[Data entries]
########################################

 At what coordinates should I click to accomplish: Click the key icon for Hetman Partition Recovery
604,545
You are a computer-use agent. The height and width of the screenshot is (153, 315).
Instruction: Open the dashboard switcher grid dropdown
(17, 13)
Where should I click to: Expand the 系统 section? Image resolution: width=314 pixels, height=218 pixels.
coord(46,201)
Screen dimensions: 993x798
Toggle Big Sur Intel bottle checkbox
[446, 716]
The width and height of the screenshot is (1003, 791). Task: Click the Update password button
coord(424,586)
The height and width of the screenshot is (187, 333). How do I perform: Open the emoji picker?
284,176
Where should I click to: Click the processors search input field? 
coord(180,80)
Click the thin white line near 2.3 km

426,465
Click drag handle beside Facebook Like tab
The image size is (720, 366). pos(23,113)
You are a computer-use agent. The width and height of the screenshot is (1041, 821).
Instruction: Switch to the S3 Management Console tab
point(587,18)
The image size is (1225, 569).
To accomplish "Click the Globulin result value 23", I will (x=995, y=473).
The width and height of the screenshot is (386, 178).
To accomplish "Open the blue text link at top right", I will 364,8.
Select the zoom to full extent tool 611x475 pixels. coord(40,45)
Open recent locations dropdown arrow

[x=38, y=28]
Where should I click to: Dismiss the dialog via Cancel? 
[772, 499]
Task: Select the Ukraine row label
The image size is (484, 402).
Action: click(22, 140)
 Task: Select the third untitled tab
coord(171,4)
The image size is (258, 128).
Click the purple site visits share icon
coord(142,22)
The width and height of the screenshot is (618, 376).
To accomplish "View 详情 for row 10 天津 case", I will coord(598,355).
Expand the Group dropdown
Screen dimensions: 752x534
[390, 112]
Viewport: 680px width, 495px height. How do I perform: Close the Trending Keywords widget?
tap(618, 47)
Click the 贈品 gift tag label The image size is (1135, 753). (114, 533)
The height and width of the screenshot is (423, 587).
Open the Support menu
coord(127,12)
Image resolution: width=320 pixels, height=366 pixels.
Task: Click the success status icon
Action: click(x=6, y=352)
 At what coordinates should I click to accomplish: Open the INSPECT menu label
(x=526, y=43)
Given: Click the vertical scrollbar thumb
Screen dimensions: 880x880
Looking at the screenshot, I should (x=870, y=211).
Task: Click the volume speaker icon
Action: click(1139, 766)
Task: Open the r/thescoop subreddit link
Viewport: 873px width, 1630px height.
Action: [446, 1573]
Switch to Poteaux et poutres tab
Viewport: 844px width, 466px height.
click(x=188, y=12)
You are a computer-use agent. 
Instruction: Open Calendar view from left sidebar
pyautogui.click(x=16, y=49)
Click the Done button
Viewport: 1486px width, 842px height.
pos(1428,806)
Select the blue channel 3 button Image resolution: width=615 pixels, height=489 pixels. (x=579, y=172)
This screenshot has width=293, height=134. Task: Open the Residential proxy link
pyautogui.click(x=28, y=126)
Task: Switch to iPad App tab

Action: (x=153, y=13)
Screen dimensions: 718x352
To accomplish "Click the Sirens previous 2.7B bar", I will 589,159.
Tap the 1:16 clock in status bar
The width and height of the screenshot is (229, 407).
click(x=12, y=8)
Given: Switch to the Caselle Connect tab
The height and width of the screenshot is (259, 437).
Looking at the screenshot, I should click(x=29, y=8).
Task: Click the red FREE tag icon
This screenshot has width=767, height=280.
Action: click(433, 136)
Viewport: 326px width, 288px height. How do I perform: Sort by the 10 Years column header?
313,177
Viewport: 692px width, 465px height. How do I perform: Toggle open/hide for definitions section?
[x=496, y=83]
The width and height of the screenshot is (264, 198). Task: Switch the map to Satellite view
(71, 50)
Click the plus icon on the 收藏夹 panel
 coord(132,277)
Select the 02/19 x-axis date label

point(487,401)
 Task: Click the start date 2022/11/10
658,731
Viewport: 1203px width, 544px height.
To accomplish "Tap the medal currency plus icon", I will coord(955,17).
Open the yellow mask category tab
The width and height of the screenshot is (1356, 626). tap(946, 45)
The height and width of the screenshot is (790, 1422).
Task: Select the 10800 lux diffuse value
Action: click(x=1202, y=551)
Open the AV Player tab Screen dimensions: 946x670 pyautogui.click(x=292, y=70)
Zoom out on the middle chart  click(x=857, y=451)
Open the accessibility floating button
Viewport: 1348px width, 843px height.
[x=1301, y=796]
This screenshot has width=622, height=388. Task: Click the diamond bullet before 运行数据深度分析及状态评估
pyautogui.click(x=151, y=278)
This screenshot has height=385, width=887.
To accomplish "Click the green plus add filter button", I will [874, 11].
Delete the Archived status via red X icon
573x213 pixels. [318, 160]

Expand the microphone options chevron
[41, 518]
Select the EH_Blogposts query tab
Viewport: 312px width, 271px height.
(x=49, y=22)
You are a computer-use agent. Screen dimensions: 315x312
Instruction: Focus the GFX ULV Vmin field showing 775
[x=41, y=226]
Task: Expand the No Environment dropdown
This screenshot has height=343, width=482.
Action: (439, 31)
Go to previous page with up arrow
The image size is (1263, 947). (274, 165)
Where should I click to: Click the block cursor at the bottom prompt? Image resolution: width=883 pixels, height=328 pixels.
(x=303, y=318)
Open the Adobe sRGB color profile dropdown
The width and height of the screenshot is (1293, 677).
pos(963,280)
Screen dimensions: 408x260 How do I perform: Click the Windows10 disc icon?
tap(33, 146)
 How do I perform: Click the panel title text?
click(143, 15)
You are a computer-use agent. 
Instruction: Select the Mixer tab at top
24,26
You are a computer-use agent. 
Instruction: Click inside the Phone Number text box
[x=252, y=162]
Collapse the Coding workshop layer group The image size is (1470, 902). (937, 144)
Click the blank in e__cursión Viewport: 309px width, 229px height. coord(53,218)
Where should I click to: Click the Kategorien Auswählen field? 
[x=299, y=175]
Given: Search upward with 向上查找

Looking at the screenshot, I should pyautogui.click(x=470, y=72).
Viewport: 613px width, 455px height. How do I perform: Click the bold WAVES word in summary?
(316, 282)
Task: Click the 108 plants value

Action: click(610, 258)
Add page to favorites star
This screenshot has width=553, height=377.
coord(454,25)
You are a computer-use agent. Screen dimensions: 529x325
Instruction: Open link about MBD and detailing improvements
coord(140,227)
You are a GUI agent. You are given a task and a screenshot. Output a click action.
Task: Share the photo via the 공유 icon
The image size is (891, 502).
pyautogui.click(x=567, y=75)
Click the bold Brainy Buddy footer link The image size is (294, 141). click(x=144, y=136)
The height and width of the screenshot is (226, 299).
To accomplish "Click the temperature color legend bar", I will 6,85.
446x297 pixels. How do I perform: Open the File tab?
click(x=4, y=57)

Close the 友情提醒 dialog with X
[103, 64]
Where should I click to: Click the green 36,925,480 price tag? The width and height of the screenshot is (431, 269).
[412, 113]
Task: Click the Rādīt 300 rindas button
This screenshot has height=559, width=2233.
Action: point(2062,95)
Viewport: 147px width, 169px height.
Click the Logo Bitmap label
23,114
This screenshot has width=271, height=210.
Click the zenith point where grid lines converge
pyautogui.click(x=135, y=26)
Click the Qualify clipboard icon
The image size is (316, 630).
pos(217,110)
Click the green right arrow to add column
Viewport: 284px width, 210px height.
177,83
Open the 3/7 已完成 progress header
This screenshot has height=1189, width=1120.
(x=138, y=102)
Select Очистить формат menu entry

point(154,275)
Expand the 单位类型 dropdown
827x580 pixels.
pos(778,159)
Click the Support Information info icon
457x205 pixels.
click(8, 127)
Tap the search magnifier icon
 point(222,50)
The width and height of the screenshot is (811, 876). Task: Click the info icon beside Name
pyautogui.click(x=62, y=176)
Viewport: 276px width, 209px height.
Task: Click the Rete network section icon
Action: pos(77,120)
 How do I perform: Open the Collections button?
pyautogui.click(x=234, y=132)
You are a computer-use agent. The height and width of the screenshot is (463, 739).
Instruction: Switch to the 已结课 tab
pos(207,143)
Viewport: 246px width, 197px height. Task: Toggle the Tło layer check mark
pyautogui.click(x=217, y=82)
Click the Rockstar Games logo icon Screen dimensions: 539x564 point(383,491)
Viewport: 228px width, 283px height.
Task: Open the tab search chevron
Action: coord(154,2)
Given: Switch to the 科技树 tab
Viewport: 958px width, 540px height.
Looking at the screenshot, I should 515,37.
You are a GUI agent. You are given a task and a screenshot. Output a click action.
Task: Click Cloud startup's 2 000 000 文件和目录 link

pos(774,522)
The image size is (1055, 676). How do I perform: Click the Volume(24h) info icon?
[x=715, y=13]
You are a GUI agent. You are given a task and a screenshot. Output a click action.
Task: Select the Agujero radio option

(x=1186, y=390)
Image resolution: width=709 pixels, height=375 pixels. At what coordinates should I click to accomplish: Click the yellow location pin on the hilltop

########################################

Problem description - Reply with nothing but the number of lines in the data that include the word "computer".

Result of the task - 8